Given a budget level, the proposed tool selects optimal service regions for one or two new mobility services considering four objectives: (1) maximizing total revenue, (2) maximizing total increased consumer surplus, meaning delivering consumers cost savings (3) minimizing consumer surplus disparity, meaning making the benefits fair between different groups and (4) minimizing consumer surplus insufficiency, meaning ensuring baseline benefits even in areas that are less profitable.

The first two objectives focus on making the transportation system more efficient and profitable overall. The last two objectives emphasize making sure the benefits are distributed more equitably among different consumer groups and regions.
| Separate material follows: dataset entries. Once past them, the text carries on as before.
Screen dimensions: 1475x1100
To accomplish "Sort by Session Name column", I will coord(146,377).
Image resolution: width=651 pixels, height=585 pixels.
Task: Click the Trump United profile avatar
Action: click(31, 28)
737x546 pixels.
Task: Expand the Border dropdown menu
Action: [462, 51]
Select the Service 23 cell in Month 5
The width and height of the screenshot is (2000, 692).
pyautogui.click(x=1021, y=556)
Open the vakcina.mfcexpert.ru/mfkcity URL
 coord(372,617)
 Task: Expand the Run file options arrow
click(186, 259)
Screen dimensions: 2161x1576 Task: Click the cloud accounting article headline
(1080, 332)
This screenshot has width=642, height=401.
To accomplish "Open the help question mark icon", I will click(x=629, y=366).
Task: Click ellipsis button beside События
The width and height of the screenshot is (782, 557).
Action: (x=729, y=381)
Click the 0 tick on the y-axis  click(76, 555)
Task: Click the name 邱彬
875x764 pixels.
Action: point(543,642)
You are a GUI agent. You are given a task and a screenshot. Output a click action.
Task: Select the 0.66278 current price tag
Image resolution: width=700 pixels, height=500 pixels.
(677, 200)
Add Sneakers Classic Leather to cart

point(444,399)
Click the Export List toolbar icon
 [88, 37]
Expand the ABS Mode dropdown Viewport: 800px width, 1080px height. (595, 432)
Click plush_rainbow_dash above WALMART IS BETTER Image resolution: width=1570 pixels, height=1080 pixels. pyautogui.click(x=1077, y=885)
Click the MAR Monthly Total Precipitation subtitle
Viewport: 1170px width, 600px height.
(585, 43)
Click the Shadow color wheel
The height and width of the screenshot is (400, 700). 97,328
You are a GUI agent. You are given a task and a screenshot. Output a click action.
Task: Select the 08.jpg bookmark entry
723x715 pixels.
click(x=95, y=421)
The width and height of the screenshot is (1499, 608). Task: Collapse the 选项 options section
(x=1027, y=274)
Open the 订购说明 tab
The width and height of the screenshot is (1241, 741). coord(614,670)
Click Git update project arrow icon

Using the tool with New York State synthetic data, researchers focused on two hypothetical mobility services: ride-hailing services that offer shorter travel times but higher trip fares, and on-demand microtransit services that provide longer travel times with lower trip fares. The results showed that:

  • Investing mostly in ride-hailing services, focusing on longer trips in metropolitan areas like New York City, maximized revenue.
  • Also prioritizing ride-hailing services but covering shorter trips in metropolitan areas maximized consumer surplus. 
  • Investing mainly in on-demand microtransit service, targeting disadvantaged communities,  minimized consumer surplus disparity, 
  • Splitting the budget between ride-hailing and microtransit services, covering both urban and rural areas, balanced equity and efficiency, 

"Microtransit played an outsized role boosting equity, proving more viable in disadvantaged areas. But it needed subsidies to offset lower productivity than ride-hailing,” said Chow, who is also Deputy Director of C2SMARTER. “We hope this study is a step towards creating a way to analyze and allocate transportation resources nationally, to produce equitable outcomes throughout the U.S.

Replica, a transportation data and analytics firm, provided the synthetic data for the study. The dataset combines real mobility, demographic, and built environment information with mathematical models, providing details like travel demand patterns, transportation network characteristics, and mode choices for a given region.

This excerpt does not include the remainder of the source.